Me refirieron que en otro pueblo cercano uno de los clientes, ligero de lengua y caliente de vino, depuso en   la máxima divinidad con la contundente frase que le costó al Cabrero dos meses de cárcel en 1982. La imprecación a la que me refiero fue escuchada por alguien con poder que pasaba por la puerta. El autor terminó también entre rejas.

Tiempos pasados de vino amargo, que no daba alegría ni quitaba las penas.

Gira el mundo

La tierra en su periplo alrededor del sol ha echado la cabeza atrás por la inclinación de su eje imaginario y la luz solar nos llega más oblicua desde el sur. Las sombras alargan sus dominios por el hemisferio norte y las umbrías están a sus anchas. Vamos hacia el solsticio de invierno, momento en el que el sol se da la vuelta y comienza su lento ascenso por los paralelos.

Un viaje de ida y vuelta desde el trópico de Cáncer al de Capricornio.

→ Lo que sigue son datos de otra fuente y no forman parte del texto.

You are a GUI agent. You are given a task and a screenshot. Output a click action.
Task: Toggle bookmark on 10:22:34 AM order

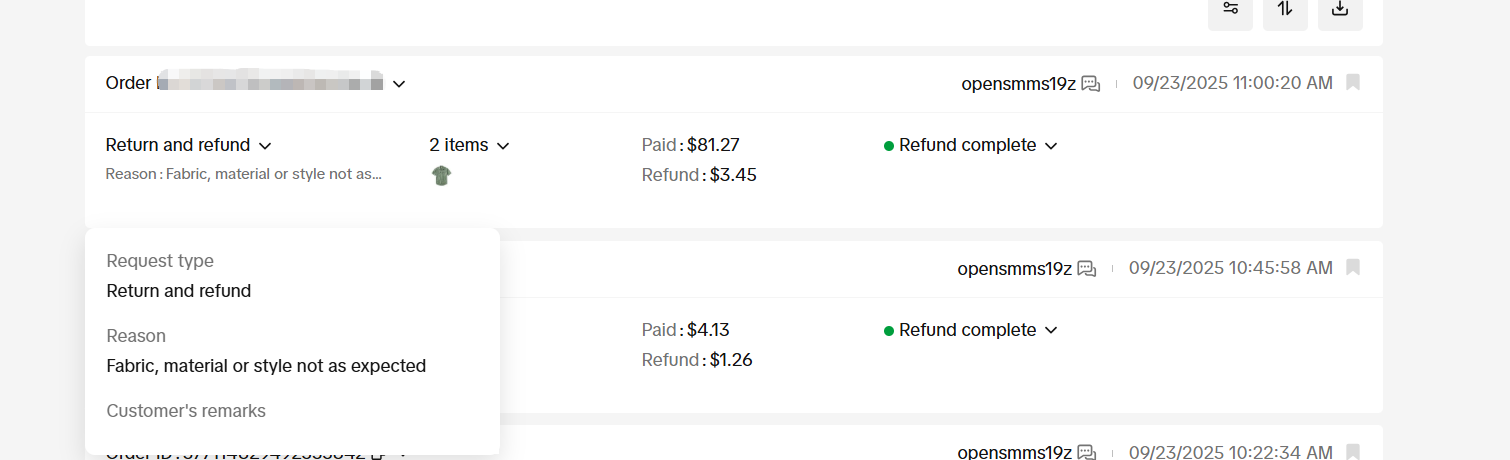click(x=1353, y=452)
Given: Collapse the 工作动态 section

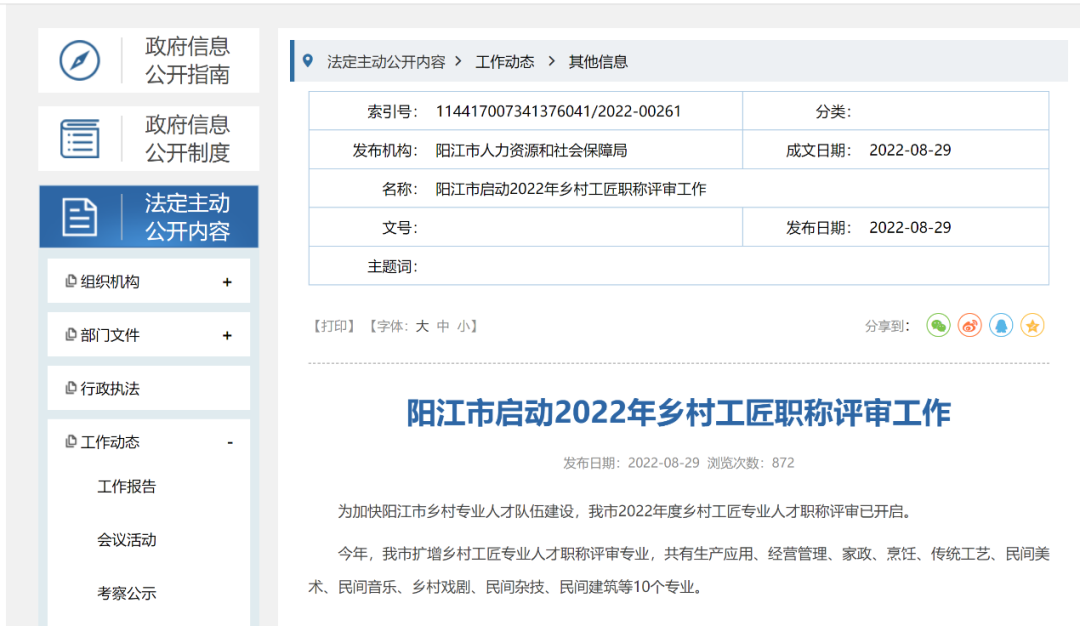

Los viajeros de esta nave vamos como niños en la noria de una feria, festejando los momentos del trayecto en que el sol alcanza su máxima altura y la mínima o cuando cruza el ecuador dos veces al año en primavera y en otoño. Celebramos sobre todo los pasos por las estaciones del invierno y del verano, que no son de salida ni llegada, sino momentos de su órbita en los que saludamos desde las ventanillas poniendo abundante luminaria en las calles o haciendo candelas en las playas.

Siempre la luz como referente.

Y en esos viajes de ida y vuelta vamos consumiendo la vida y nos van llegando los años, sabiendo que cualquiera de ellos será sin billete de regreso y la misma tierra donde duermen las semillas a la espera de otras nuevas primaveras nos dará cobijo eterno.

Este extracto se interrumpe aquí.